The Obscure

Welcome, one and all, to the incongruent ravings of an inferior mind!

Wednesday, March 01, 2006

 
My finky fucked funk has brought destruction upon all of our heads.

I am full of chemicals right now, and I feel like I should be sleeping. Unfortunately, despite all the chemicals I put in my body to still the craziness that was brewing there, I am still feeling pretty weird.
It's a strange thing, to live the life of a semi-intelligent idiot. On one hand I have a vocabulary that rivals Alexander the Great's (I have no idea what his vocabulary was like, but he was great, so I assume it must have been alright) and yet simple things escape me. There is no way to win or lose in a battle of the minds, in the end we are all left with bloody stumps and a decimated IQ. So why try to fight these fights, I ask everyone? Why try to win at all in a battle of wits? Pride? Who's to say?
All I know is, I want to take a long walk off a slightly longer pier, if you catch my drift. If you don't, keep practicing, a snowdrift is a tricky thing to catch, but once you learn how to do it, it is one of the most satisfying pleasures of this world. Barring pleasures of the flesh, of course.
Where the fuck am I? WHO the fuck am I? I honestly don't know, I've been lost in this hell-world since before I can remember and I've yet to find my way back to reality. Unless this is reality. If so, I hate the real world and I want to go make my own world, with hookers and booze and spaceships.

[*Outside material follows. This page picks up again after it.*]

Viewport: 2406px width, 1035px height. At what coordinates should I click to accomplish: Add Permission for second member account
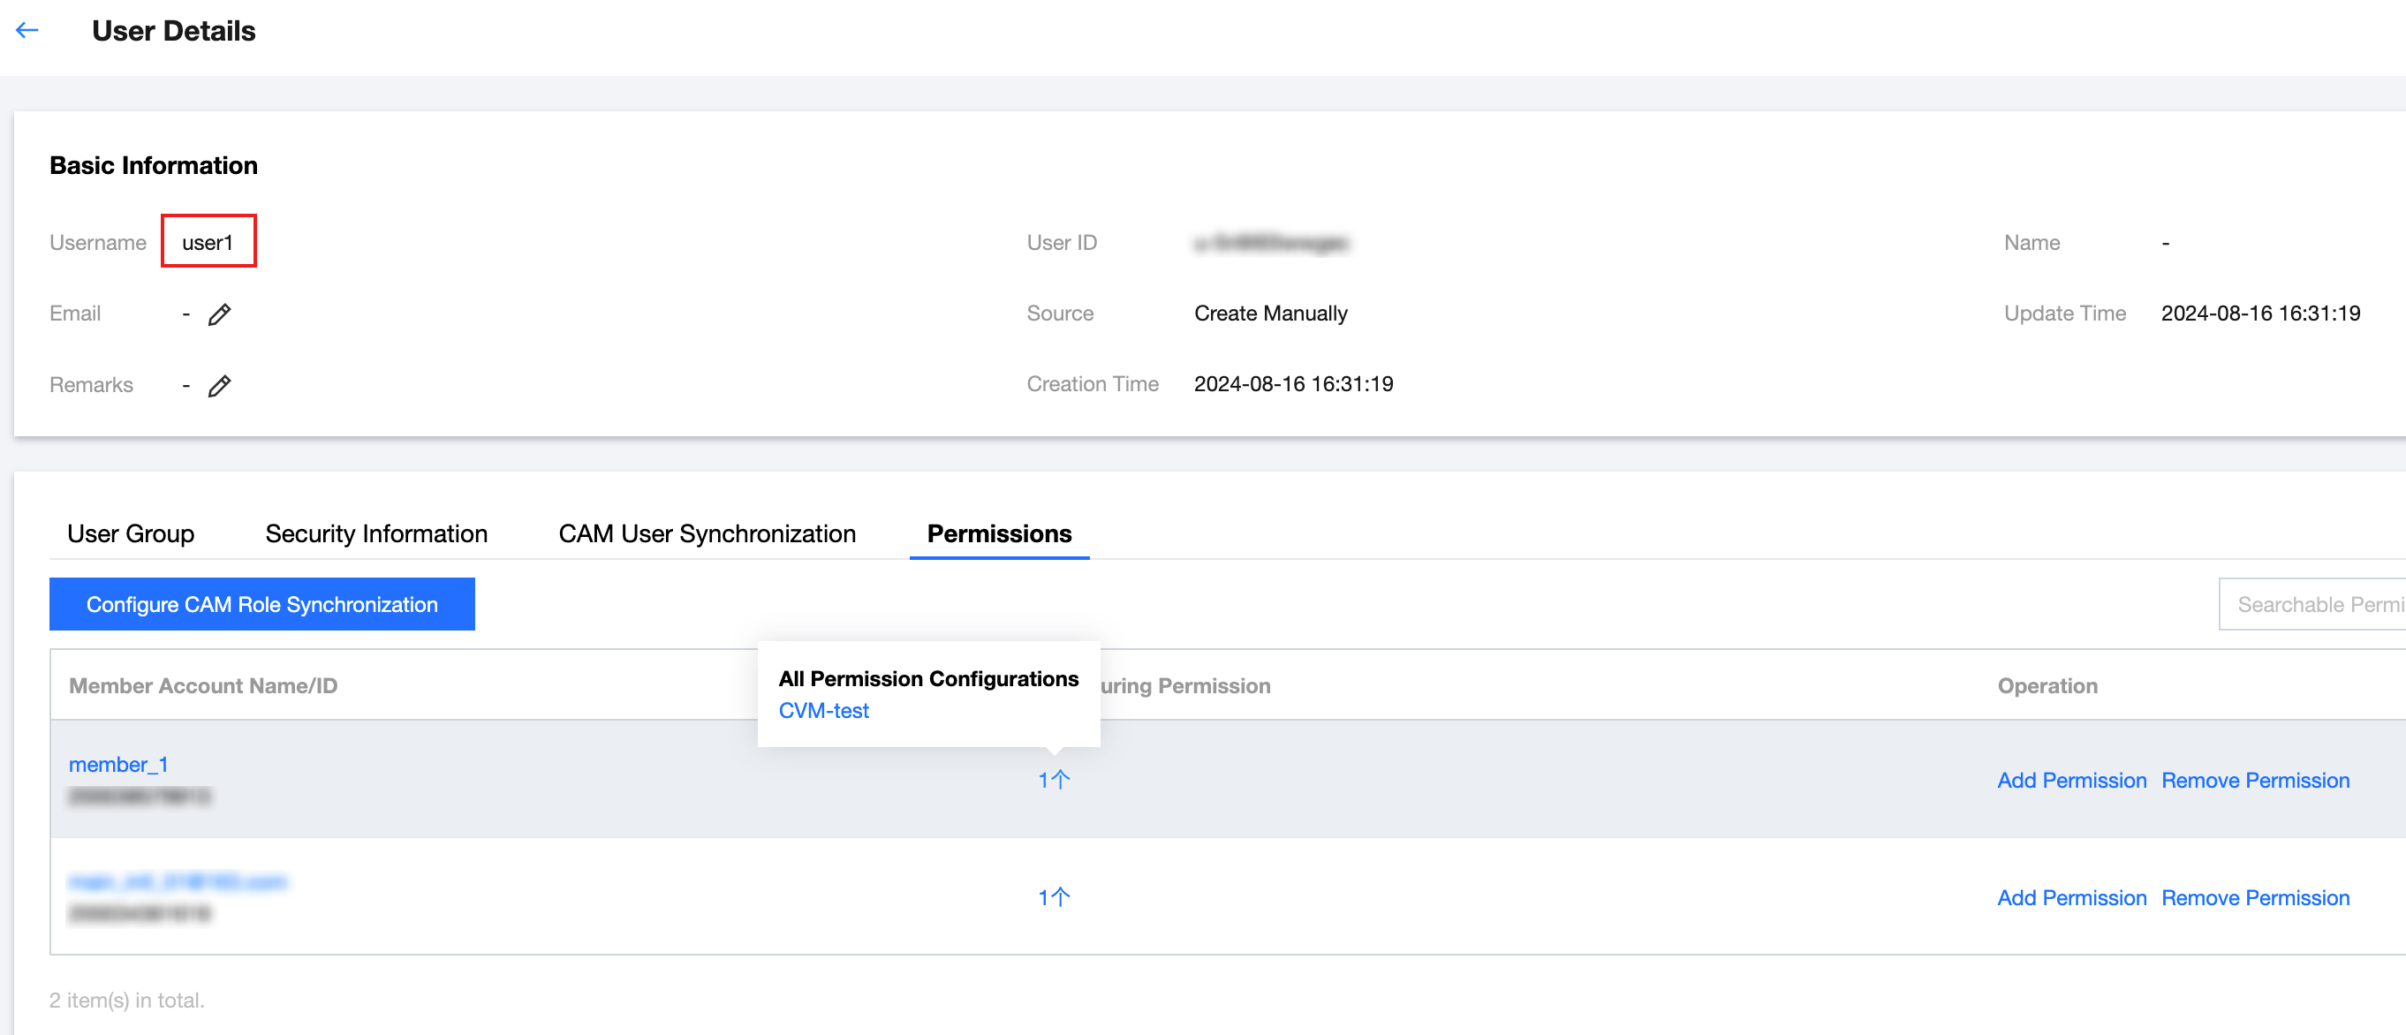(x=2071, y=898)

Who cares, though? I'm just a tired, deranged young kid who wasted all of his potential and doesn't really care to get it back. Hopefully I'll get hit by a car and die tomorrow, that would take a load off of my chest. It won't happen now though, I jinxed it.
Maybe I won't have work tomorrow, I can spend a day lying in bed listening to jazz and "working" on my college admissions essay. I hope that happens, Hill said it would be a really light day, maybe they won't call me in. They probably will, though. I'm the only one who can package stuff so it doesn't break. Maybe I should train someone else to do that so that if I am sick or something we don't have to credit out 200 dollars. Eh, who fucking cares?